Watch Manager Keith Jenkins looks back over 42 years of service

WM Keith Jenkins
WM Keith Jenkins

Following 42 years of service, Watch Manager Keith Jenkins, Haverfordwest Fire Station is retiring from his wholetime duties as a Business Fire Safety Officer. 

Keith first joined the Fire and Rescue Service as an apprentice mechanic, with Dyfed County Fire Brigade, at 16 years of age, before becoming an on-call firefighter at Haverfordwest Fire Station in 1983.  

Keith has attended many significant incidents during his career. “I was on the Pointsman ship fire in 1984 and got caught in the third explosion, with two other colleagues. Firefighter Rex Evans, who broke his collar bone and Leading Fireman Brian Tytler who suffered 20% burns to his hands and face during the incident. I was so lucky just to get my helmet blown off and slight burns to my tunic. I also attended the Amoco Tank 11 fire in the same year, what an experience to see that boil over and flames reach over a 1000 ft high. 

In 1985, Keith progressed and joined the wholetime on Red watch Haverfordwest. “On my first night shift I attended the Scoveston Manor House fire.
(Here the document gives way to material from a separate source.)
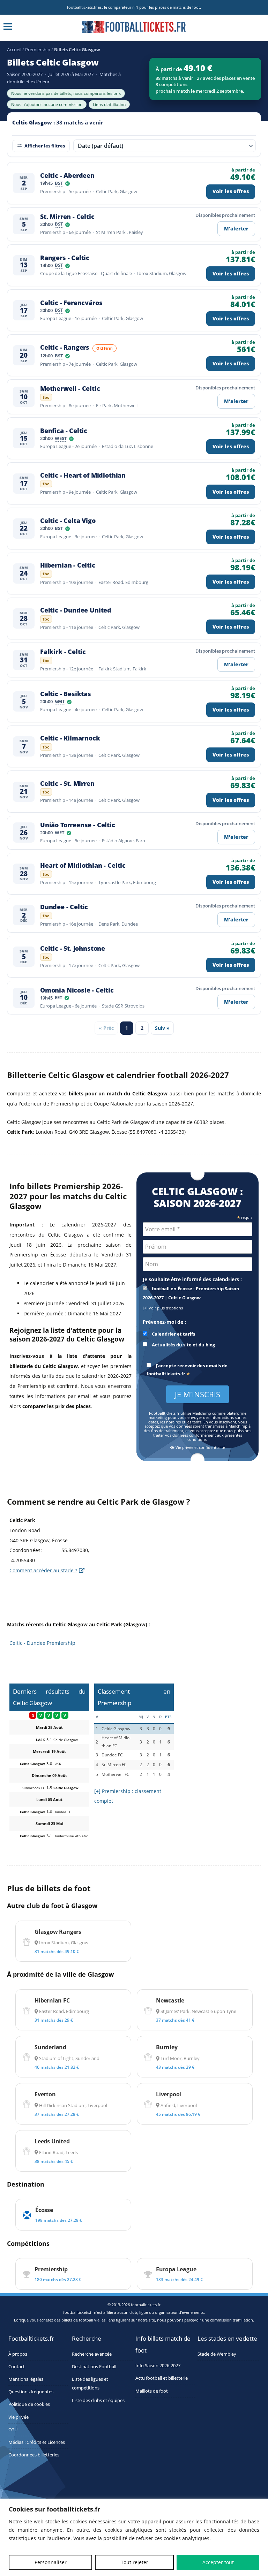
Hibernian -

That was a very sad experience and those sad scenes that will stay with me for the rest of my life.  

In February 1996, I attended the Sea Empress oil spill, when she ran aground off the Pembrokeshire coast. I was part of a crew that was involved in manning the fire tugs and we stayed many a night on these tugs in case we were needed. 

I would like to say I am saddened to leave the wholetime at Mid and West Wales Fire and Rescue Service. It has been a privilege and an honour to be part of such a great Service and Team. During my time in the fire service I have been very fortunate to have gained experiences in so many different avenues and fields of this Service. 
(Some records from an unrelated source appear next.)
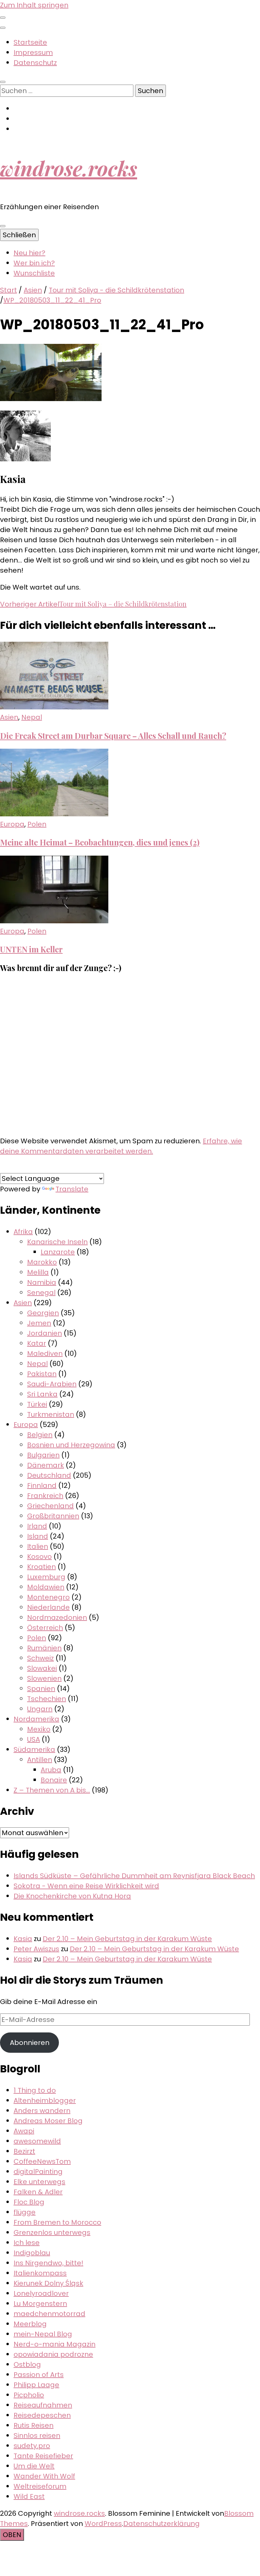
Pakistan (42, 1374)
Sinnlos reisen (37, 2435)
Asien (33, 290)
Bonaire (54, 1780)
I have worked alongside many great managers and colleagues over the years and have been fortunate to have worked in four different commands, which has given me not only great professional development but personnel development too.  

Amongst the hardest thing I have done during my time with the fire and rescue service is becoming a fire brigade diver. I trained and qualified with Northumbria Police, over a course of 8 weeks, and attended many incidents over the years. 

I was also in charge of Pontardawe Fire Station during the Gleision Colliery disaster in Pontardawe, where sadly four people lost their lives in this tragic incident. 

The fire service has been a massive part of my life. Having served the community for nearly 42 years, this has been a hard decision for me to make, so, at this moment in time, I will be continuing to work as a Watch Manager in charge of the On-call crews at Haverfordwest. I believe that the knowledge I have gained will carry me in good stead for the new role I have accepted with the NHS, as a Fire Safety Advisor in Hywel Dda Health trust.  

I cannot thank the Fire Service enough for all that they have done for me, I will sincerely miss it.